A dona da rua ficou sem palavras. Se aproveitando da abertura dela, Cascão continuou:

— Eu sei que você e o DC estão de mal um do outro. Aposto que isso aconteceu porque você foi visitar o Cebolinha pra ver como estava o olho roxo. O DC não gostou, vocês discutiram e agora o careca está quase conseguindo o que ele quis desde o começo: ter você de volta. E você, Mônica, que se acha tão esperta, está caindo na conversa mole dele.

— O que é que a sua história com a Magali tem a ver com isso? – Mônica estava quase chorando. Mas Cascão não abrandou o tom: ele precisava fazê-la enxergar.
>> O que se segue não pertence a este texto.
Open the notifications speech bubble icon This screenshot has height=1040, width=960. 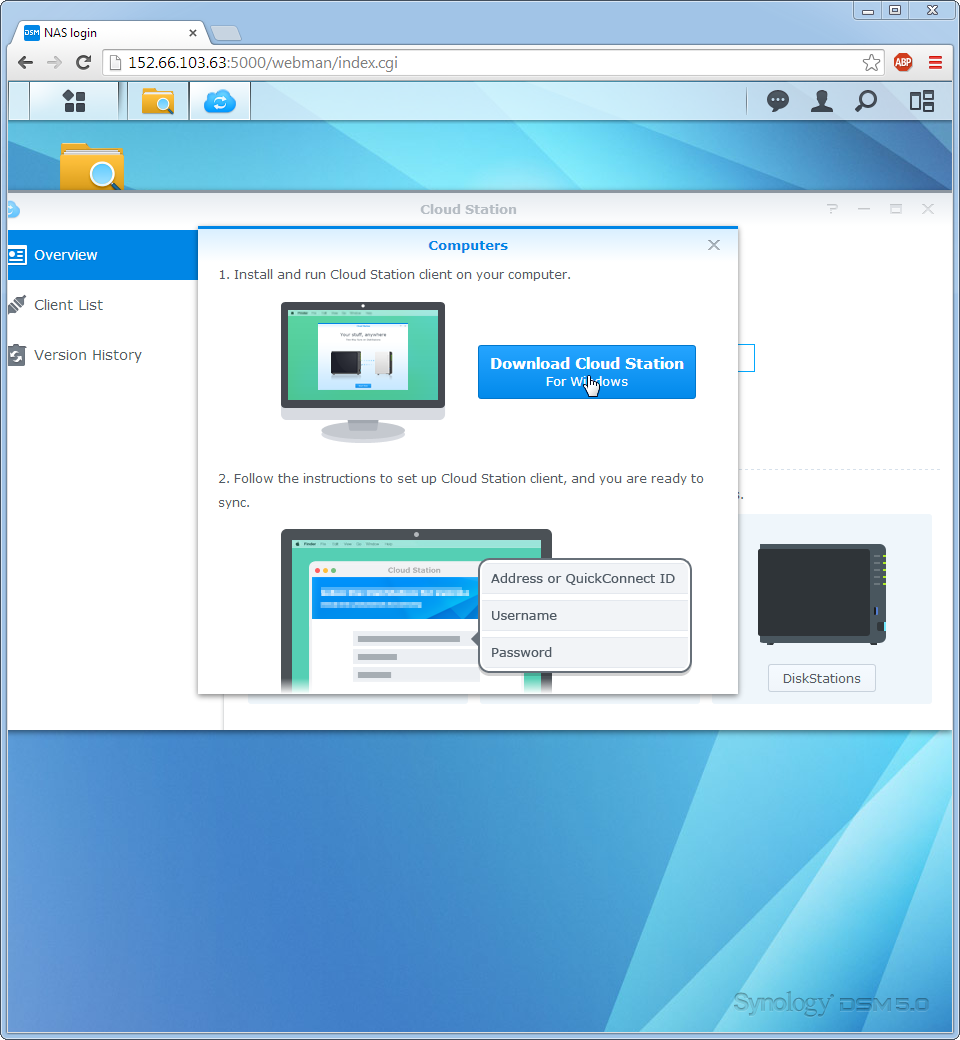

— O Cebolinha se arrependeu por ter magoado você. Ele finalmente percebeu que te ama, Mô. Mas descobriu tarde, porque agora você está com o DC. Só que o careca nunca admite um erro. Ele acha que você está namorando o DC por causa da Magali.

— Que história sem pé nem cabeça é essa?

— Eu e a Maga sabotamos o plano infalível do Cebolinha: aquele plano idiota que ele inventou pra te magoar e que acabou fazendo você escolher o DC ao invés dele. A ideia foi toda da Magali, eu só falei umas verdades pro careca e depois me mandei. Mas o Cebola não engoliu essa. Ele nos separou pra se vingar da gente, e agora está quase conquistando você de novo bancando o coitadinho. Eu achava que ele tinha aprendido alguma coisa depois de te perder, mas não é verdade. Ele está mais egoísta e covarde do que nunca. Então toma cuidado, dentuça: o Cebola não tem mais nada a perder. Ele vai destruir o seu relacionamento do mesmo jeito que fez com o meu e da Magali.

— Se isso for verdade...  – Mônica esfregou os olhos para conter as lágrimas. – Se toda essa maluquice é verdade, então por que você fugiu da escola? E por que não contou pra Magali?

— PORQUE ELA NÃO ME DEU CHANCE! – ele socou o muro ao lado da calçada, colocando para fora toda sua fúria, e fazendo Mônica se encolher de susto. Cas ficou ali parado, arfando e chorando com a dor física e também a emocional. Comovida, a dentucinha estendeu a mão para tocá-lo. Cascão pegou de volta a mão da amiga e os dois se sentaram na calçada, em trégua. Desolado, o sujinho finalmente abriu o coração para Mônica:

— Magali preferiu acreditar nas mentiras que o Cebola contou, ao invés do que a gente viveu. Ela nem sequer me deixou pedir desculpas! Não posso falar com ela pela internet, ela me ignora quando vou na casa dela, e na escola se esconde atrás de você. Eu não vou implorar pra sempre: se a magrela quisesse saber a verdade, ela teria me procurado. Mas ela acha mais fácil fingir que nada aconteceu. Então eu fiz o mesmo.

— Não seja tão duro, Cascão – censurou Mônica. – Você não lembra que ela foi traída?

— Eu jamais me esquecerei disso. Sei exatamente o que ela está sentindo agora, porque eu passei pela mesma coisa.

— Você O QUÊ?! – Mônica arregalou os olhos, incapaz de acreditar no que acabara de ouvir.

— Quando a Maria terminou comigo pela primeira vez – explicou Cascão –  ela conheceu um cara. Mesmo depois que a gente voltou ela continuou se encontrando com ele por um tempo. Eu descobri, a gente conversou e ficou tudo bem. Tive muita raiva dela no começo, mas eu queria entender por que ela tinha feito aquilo e ouvir tudo da boca dela, porque eu sabia que tinha uma explicação.

Entre soluços, ele acrescentou:

— Só queria que a Maga tivesse me dado a mesma oportunidade. Mesmo que ela tivesse me rejeitado, eu estaria de boa agora. O problema é que ela não quis me ouvir, e nem você. Vocês duas acreditam no Cebola, que já aprontou com todo mundo um monte de vezes, mas não em mim, que nunca fiz nada pra merecer esse descrédito e sempre menti mal pra caramba.

— É verdade, você é um péssimo mentiroso – Mônica riu. – Me desculpa, Cascão. O que eu posso fazer para ajudar?

Cas enfiou o rosto entre os joelhos, sufocando um soluço, e então respondeu:

— Só me deixa em paz, Mô.

— Mas e a escola? Você não vai voltar? – ela mudou de assunto.

— Não vou voltar este ano, e talvez não volte ano que vem. Também não sei se você acredita em mim ou não, mas pelo menos você me ouviu, o que já é mais do que a magrela fez – ele se levantou. – Obrigado, Mônica. Se cuida.

Sem olhar para trás, Cássio seguiu seu caminho, deixando uma Mônica estarrecida e arrasada. Ela não sabia em quê ou em quem acreditar depois de tudo o que ouviu, mas sabia exatamente o que tinha que fazer.